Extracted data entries
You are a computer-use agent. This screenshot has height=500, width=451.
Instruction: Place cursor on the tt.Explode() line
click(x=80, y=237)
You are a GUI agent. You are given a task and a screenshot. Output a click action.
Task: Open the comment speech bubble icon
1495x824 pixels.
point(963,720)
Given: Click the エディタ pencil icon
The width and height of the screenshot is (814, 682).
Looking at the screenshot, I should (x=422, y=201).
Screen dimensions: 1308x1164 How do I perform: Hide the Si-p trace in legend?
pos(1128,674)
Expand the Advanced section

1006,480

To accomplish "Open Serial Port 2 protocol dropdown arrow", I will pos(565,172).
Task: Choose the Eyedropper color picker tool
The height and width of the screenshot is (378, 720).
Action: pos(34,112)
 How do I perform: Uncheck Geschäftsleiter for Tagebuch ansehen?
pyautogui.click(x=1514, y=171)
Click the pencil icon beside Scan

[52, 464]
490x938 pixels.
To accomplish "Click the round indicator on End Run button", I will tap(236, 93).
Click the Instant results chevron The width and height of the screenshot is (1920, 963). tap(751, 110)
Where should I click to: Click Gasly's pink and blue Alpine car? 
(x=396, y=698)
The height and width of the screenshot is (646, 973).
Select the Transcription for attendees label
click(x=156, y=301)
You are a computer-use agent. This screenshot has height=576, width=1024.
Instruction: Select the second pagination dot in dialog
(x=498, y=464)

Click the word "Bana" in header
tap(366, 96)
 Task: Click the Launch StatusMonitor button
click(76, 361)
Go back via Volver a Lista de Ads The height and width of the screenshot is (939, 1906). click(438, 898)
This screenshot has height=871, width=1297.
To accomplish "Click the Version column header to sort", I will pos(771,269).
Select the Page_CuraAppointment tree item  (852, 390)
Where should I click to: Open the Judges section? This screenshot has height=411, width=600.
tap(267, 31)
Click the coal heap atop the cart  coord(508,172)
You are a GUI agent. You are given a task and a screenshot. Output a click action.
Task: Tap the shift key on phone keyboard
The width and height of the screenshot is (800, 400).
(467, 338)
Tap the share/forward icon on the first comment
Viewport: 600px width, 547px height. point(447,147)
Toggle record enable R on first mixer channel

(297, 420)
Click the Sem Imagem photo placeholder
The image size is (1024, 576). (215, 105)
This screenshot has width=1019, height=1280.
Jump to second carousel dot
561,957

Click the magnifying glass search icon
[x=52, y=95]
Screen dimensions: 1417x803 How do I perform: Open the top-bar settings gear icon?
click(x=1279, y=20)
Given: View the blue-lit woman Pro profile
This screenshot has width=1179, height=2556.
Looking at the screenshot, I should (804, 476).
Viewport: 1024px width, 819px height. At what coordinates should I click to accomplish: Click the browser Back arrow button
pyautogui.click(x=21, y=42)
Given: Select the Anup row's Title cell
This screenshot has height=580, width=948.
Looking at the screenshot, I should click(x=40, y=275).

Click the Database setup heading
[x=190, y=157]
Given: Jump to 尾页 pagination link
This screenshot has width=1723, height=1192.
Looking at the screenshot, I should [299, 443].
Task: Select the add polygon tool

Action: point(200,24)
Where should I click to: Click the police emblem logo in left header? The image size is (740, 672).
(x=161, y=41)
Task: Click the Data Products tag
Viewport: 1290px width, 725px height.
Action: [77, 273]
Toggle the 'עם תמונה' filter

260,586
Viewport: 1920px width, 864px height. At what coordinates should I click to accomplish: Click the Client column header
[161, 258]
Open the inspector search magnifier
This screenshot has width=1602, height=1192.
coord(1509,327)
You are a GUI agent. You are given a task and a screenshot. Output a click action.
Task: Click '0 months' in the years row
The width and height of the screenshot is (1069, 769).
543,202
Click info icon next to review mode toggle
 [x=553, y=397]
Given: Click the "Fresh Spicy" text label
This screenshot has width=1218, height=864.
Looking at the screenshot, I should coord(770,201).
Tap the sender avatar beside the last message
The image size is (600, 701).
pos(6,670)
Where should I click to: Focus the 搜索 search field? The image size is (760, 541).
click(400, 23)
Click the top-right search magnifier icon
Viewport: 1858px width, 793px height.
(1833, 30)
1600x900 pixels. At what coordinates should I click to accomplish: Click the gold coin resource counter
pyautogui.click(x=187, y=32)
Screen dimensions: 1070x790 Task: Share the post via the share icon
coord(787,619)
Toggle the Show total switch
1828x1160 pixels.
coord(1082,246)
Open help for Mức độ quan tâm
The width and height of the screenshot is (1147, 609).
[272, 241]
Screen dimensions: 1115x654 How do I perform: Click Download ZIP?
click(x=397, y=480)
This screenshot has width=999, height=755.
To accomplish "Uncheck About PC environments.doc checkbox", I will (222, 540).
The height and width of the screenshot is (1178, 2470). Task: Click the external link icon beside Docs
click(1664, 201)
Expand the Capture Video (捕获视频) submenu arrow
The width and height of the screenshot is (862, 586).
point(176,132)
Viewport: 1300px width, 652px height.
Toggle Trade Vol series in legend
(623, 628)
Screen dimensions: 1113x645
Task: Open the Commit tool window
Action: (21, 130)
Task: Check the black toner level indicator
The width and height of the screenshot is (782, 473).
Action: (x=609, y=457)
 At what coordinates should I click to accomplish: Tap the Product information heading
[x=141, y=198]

Description of the task: Starting from the data above, filter for lines with "indicator" and copy each one.

Solution for this task:
To accomplish "Click the round indicator on End Run button", I will tap(236, 93).
Task: Check the black toner level indicator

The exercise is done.